What is needed
Write out each line of the records below as a JSON list of strings, one string per line, leaving out blank lines.

Data for this exercise
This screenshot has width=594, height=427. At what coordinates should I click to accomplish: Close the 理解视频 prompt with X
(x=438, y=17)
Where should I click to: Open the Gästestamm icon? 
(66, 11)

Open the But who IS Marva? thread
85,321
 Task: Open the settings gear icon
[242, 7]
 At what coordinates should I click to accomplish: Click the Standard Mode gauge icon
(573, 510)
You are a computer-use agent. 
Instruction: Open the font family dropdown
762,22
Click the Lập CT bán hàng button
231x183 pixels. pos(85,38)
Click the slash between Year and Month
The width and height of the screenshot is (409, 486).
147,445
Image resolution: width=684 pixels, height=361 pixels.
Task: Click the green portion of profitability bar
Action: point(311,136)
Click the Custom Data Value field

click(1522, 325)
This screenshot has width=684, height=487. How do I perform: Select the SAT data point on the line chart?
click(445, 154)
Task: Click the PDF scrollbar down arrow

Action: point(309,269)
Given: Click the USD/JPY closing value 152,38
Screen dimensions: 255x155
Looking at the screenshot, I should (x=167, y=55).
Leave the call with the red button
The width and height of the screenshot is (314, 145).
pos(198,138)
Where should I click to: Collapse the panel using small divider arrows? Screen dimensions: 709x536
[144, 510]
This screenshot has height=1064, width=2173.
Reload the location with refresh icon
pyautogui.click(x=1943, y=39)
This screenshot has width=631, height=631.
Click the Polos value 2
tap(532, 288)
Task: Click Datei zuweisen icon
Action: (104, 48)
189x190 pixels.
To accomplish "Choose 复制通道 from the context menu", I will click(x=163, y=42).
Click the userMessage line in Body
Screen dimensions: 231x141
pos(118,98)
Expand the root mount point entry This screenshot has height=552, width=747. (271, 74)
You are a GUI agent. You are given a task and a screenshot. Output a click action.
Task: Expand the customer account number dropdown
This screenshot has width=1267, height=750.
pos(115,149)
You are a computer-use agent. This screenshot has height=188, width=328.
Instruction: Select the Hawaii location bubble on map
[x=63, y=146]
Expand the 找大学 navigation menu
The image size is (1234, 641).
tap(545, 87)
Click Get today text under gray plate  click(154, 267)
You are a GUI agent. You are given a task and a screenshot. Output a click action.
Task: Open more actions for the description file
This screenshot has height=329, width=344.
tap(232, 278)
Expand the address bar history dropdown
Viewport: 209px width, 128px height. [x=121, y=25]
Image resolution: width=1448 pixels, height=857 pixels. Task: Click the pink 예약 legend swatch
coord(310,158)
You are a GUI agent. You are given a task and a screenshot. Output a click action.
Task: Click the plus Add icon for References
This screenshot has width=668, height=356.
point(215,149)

Output for this exercise
[
  "This screenshot has width=594, height=427. At what coordinates should I click to accomplish: Close the 理解视频 prompt with X",
  "(x=438, y=17)",
  "Where should I click to: Open the Gästestamm icon? ",
  "(66, 11)",
  "Open the But who IS Marva? thread",
  "85,321",
  " Task: Open the settings gear icon",
  "[242, 7]",
  " At what coordinates should I click to accomplish: Click the Standard Mode gauge icon",
  "(573, 510)",
  "You are a computer-use agent. ",
  "Instruction: Open the font family dropdown",
  "762,22",
  "Click the Lập CT bán hàng button",
  "231x183 pixels. pos(85,38)",
  "Click the slash between Year and Month",
  "The width and height of the screenshot is (409, 486).",
  "147,445",
  "Image resolution: width=684 pixels, height=361 pixels.",
  "Task: Click the green portion of profitability bar",
  "Action: point(311,136)",
  "Click the Custom Data Value field",
  "click(1522, 325)",
  "This screenshot has width=684, height=487. How do I perform: Select the SAT data point on the line chart?",
  "click(445, 154)",
  "Task: Click the PDF scrollbar down arrow",
  "Action: point(309,269)",
  "Given: Click the USD/JPY closing value 152,38",
  "Screen dimensions: 255x155",
  "Looking at the screenshot, I should (x=167, y=55).",
  "Leave the call with the red button",
  "The width and height of the screenshot is (314, 145).",
  "pos(198,138)",
  "Where should I click to: Collapse the panel using small divider arrows? Screen dimensions: 709x536",
  "[144, 510]",
  "This screenshot has height=1064, width=2173.",
  "Reload the location with refresh icon",
  "pyautogui.click(x=1943, y=39)",
  "This screenshot has width=631, height=631.",
  "Click the Polos value 2",
  "tap(532, 288)",
  "Task: Click Datei zuweisen icon",
  "Action: (104, 48)",
  "189x190 pixels.",
  "To accomplish \"Choose 复制通道 from the context menu\", I will click(x=163, y=42).",
  "Click the userMessage line in Body",
  "Screen dimensions: 231x141",
  "pos(118,98)",
  "Expand the root mount point entry This screenshot has height=552, width=747. (271, 74)",
  "You are a GUI agent. You are given a task and a screenshot. Output a click action.",
  "Task: Expand the customer account number dropdown",
  "This screenshot has width=1267, height=750.",
  "pos(115,149)",
  "You are a computer-use agent. This screenshot has height=188, width=328.",
  "Instruction: Select the Hawaii location bubble on map",
  "[x=63, y=146]",
  "Expand the 找大学 navigation menu",
  "The image size is (1234, 641).",
  "tap(545, 87)",
  "Click Get today text under gray plate  click(154, 267)",
  "You are a GUI agent. You are given a task and a screenshot. Output a click action.",
  "Task: Open more actions for the description file",
  "This screenshot has height=329, width=344.",
  "tap(232, 278)",
  "Expand the address bar history dropdown",
  "Viewport: 209px width, 128px height. [x=121, y=25]",
  "Image resolution: width=1448 pixels, height=857 pixels. Task: Click the pink 예약 legend swatch",
  "coord(310,158)",
  "You are a GUI agent. You are given a task and a screenshot. Output a click action.",
  "Task: Click the plus Add icon for References",
  "This screenshot has width=668, height=356.",
  "point(215,149)"
]